Turnstile developed the sloshing hi-hats and mid-tempo strut of its early EPs into a more careening sound on 2015’s Nonstop Feeling, with vocalist Brendan Yates adopting a syncopated, Anthony Kiedis-style yawp atop blocky riffs and zigzagging solos. A perceptive troll listed Hot Action Cop’s sub-Limp Bizkit rap-rock hit “Fever for the Flava” as “Turnstile ‘NONSTOP FEELING’” on YouTube; it has 12,000 views. Perhaps chastened, Yates raps less these days. Time & Space has more lift than Nonstop Feeling, with texture and contour conveyed by tuneful backup vocals, tambourine, and handclaps where they’re unexpected. “I Don’t Wanna Be Blind” is like Deftones with more low-end, while “Moon,” on which bassist Franz Lyons charismatically croons, is an outlying bit of spritely pop-punk. The tasteful overdubs, along with dynamic mixing, rescue some songs, such as “Generator,” from feeling aggressively antiseptic.
Even by the standards of hardship and adversity bromides in hardcore, Turnstile lyrics still read like ad jingles for a gym (”It’s hard / Too hard / Too hard to get it off the ground”). Yates sings about “you,” who’s typically a traitor, and himself, who overcomes challenges that remain mostly mysterious. And “Big Smile,” though its subject is vague, typifies the scorn with which he writes about women, striking a chillingly dictatorial tone as he shouts, “When I look you in the eye/Don’t need your big smile.” It fits a pattern in the catalog: “Death Grip,” from 2011, goes “Another girl to tear apart a man’s heart/Tie me down while you sleep with the world,” while Nonstop Feeling’s “Can’t Deny It” criticizes a “two-faced girl.” How easily camaraderie, the theme Turnstile shares with its hardcore peers, dovetails with gendered expectations of loyalty and reprisals for perceived betrayal. They could better vindicate the Lollapalooza headliners of yore if they didn’t evoke the rank sexism of emo.

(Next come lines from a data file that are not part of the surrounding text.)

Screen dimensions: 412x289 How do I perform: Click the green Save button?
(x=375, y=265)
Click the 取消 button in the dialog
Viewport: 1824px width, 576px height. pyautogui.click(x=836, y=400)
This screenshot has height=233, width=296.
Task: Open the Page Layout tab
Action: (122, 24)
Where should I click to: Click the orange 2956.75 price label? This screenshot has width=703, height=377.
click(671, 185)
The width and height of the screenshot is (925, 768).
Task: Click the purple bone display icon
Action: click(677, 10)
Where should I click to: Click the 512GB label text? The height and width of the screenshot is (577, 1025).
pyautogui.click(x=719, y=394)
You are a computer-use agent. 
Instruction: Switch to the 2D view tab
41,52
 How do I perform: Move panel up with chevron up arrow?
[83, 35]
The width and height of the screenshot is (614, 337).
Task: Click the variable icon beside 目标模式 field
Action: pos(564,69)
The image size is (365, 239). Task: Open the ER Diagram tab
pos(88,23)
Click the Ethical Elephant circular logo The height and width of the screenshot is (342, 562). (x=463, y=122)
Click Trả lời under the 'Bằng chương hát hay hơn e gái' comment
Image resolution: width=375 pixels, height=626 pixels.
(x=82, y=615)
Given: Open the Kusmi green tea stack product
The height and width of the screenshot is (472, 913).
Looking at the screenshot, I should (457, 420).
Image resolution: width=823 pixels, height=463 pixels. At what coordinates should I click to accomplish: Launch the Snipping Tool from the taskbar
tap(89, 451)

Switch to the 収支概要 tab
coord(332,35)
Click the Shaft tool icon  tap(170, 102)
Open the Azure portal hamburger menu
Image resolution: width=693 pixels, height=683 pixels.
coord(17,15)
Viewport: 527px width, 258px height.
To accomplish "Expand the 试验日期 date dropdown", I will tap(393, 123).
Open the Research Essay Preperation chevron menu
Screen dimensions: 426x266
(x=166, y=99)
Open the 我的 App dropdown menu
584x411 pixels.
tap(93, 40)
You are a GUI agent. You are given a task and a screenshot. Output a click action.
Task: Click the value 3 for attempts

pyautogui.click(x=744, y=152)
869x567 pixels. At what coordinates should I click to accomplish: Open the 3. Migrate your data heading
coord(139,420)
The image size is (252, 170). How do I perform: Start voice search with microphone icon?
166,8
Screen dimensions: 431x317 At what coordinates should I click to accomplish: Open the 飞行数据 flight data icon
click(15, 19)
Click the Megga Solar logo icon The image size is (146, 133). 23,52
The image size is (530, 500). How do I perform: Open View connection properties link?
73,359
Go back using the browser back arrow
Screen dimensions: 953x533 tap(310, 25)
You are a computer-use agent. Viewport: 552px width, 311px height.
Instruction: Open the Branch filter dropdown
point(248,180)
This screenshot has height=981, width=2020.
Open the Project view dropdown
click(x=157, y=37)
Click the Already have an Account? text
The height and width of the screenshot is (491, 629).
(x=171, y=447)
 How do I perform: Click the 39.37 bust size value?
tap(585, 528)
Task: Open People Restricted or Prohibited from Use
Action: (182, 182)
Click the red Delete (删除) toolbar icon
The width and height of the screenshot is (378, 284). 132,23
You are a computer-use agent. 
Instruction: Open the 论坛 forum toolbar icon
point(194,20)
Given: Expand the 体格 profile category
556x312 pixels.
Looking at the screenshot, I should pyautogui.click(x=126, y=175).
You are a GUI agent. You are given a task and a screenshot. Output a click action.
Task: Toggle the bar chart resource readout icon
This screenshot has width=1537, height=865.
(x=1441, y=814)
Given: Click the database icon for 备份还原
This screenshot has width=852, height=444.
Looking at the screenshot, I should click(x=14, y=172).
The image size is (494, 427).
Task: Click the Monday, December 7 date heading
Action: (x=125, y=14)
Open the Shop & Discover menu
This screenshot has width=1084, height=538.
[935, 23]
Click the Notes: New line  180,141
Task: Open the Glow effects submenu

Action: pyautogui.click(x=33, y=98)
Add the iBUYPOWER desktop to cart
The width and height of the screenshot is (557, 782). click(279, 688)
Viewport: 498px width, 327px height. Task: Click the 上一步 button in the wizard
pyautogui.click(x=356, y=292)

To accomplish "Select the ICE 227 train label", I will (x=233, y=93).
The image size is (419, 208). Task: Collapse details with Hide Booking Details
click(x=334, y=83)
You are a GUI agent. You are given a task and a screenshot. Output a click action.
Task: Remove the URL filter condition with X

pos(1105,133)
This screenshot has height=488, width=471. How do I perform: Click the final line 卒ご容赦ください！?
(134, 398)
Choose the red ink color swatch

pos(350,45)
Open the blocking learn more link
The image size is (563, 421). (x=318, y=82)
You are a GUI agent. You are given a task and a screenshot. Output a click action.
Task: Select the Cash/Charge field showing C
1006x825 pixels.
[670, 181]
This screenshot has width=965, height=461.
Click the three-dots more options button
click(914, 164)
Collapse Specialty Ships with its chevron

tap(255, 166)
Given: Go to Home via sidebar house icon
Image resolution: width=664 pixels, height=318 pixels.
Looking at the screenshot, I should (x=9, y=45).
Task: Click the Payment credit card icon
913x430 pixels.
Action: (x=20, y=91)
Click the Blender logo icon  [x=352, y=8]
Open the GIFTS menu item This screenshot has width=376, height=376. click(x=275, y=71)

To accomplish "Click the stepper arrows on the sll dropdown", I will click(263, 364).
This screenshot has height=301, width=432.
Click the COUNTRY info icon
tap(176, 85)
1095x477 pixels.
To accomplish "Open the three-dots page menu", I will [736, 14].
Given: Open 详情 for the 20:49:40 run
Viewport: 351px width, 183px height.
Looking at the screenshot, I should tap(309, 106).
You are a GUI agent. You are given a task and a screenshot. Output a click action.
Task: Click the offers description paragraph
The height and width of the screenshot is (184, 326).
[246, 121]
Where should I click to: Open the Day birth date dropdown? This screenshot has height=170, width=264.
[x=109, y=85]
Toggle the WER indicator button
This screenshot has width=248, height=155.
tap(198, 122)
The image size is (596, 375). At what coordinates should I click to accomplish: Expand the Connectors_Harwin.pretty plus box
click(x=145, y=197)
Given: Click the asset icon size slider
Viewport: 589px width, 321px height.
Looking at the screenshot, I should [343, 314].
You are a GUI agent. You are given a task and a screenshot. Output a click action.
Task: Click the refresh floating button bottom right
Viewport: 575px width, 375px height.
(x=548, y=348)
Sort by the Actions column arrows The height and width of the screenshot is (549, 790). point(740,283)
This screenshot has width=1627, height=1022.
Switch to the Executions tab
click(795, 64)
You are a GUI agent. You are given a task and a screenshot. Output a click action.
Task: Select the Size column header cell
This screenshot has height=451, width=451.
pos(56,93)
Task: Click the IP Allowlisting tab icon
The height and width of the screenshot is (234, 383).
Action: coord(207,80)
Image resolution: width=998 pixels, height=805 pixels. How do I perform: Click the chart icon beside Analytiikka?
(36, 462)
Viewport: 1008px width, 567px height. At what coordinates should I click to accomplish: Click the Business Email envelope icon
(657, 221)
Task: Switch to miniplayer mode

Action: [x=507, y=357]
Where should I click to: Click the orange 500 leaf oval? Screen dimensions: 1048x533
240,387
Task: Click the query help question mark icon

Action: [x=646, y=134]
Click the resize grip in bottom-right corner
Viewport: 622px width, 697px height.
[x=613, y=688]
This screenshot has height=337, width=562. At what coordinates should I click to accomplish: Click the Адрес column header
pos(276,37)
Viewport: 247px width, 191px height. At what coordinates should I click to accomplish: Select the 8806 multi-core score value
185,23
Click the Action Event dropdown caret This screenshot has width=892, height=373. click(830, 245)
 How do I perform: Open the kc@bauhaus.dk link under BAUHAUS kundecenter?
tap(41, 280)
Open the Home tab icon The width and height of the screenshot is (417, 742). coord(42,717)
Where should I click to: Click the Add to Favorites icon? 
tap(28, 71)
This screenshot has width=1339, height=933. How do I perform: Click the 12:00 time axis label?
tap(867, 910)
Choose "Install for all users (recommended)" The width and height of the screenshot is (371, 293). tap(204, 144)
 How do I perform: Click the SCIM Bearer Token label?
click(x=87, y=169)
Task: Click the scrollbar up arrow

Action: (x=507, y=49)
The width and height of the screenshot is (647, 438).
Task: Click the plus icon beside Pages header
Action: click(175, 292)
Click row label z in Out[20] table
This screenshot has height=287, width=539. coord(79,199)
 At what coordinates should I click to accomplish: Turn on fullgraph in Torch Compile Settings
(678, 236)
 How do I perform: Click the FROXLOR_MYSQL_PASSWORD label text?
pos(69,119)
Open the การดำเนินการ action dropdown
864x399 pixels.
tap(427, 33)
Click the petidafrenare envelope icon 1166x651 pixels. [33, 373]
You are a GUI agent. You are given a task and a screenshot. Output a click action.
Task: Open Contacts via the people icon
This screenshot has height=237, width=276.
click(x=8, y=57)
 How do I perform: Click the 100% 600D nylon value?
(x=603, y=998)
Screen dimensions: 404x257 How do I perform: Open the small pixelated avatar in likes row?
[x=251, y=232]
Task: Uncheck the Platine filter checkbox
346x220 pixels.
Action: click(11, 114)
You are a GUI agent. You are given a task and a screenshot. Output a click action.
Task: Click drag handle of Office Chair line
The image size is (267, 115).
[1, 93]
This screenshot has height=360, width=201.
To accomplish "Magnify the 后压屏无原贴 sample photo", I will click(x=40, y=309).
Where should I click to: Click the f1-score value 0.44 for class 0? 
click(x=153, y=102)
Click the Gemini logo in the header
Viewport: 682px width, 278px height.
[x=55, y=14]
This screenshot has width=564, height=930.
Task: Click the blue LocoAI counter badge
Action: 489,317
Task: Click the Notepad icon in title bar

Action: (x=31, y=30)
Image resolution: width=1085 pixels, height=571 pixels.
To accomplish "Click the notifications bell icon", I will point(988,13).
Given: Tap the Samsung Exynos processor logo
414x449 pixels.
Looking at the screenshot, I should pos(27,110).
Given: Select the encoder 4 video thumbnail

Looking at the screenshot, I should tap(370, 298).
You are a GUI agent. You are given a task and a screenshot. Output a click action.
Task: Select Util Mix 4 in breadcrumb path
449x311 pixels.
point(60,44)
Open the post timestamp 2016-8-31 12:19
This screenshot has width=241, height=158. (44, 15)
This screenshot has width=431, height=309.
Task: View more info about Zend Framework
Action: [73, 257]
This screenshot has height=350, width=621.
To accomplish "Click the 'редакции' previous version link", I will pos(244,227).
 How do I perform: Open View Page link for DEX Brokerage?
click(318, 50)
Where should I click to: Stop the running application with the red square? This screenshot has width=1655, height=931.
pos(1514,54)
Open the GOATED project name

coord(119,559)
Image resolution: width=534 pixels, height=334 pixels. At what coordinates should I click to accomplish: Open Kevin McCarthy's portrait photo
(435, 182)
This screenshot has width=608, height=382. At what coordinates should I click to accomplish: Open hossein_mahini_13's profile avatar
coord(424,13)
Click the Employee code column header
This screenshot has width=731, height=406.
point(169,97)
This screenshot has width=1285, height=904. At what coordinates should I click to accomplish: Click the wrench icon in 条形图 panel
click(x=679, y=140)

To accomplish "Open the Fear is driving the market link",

As far as sharing stages, Turnstile’s effort to straddle different scenes is commendable. Time & Space’s record release gig is presented by Damaged City—the prominent Washington, D.C. hardcore fest—and they recently played at Nature World Night Out in Los Angeles, which featured Hatebreed alongside rappers Lil Ugly Mane and CupcakKe. Despite its formal constrictions, hardcore is amenable to stylistic exchange. But if hardcore and hip-hop have better common ground than nu-metal, they deserve a better synthesis than Turnstile. Drummer Daniel Fang once said that “rebelling against your peers is the hardest thing to do,” but nostalgia is easy, and Time & Space is conservatism in disguise.